* **Work instruction**: Restate word for word the lines beginning with the one that contains "[Zurück : 2017 09 20 IMG 4177] (89, 362)" and ending at the bottom of the records below, both included.

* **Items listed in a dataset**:
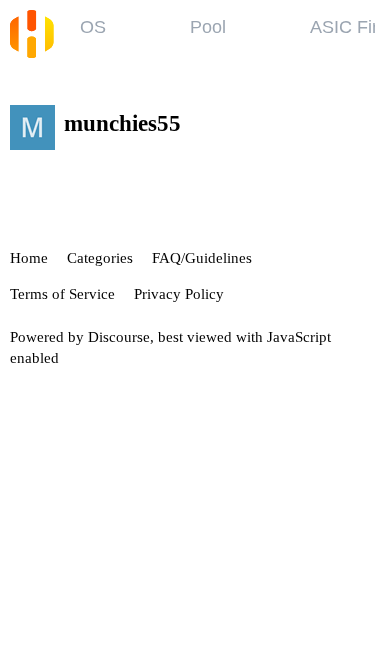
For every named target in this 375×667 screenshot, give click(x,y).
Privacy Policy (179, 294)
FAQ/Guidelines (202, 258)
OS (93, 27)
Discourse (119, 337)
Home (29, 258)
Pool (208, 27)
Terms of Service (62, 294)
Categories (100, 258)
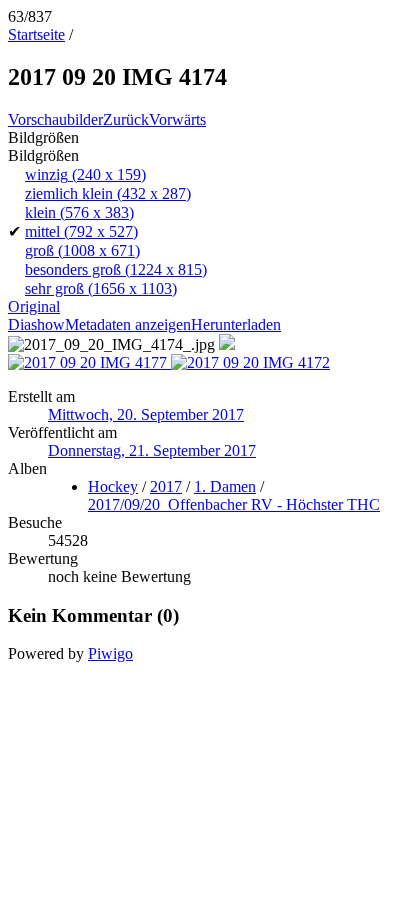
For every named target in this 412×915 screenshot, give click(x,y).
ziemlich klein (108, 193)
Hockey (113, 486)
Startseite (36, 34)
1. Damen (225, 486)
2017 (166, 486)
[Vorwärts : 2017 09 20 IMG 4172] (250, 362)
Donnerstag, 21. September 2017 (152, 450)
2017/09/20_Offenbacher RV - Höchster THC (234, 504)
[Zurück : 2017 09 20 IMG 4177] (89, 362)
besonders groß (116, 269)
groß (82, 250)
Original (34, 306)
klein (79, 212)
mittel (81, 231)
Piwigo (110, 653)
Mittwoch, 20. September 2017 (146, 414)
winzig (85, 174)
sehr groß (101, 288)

* **Answer box**:
[Zurück : 2017 09 20 IMG 4177] (89, 362)
besonders groß (116, 269)
groß (82, 250)
Original (34, 306)
klein (79, 212)
mittel (81, 231)
Piwigo (110, 653)
Mittwoch, 20. September 2017 (146, 414)
winzig (85, 174)
sehr groß (101, 288)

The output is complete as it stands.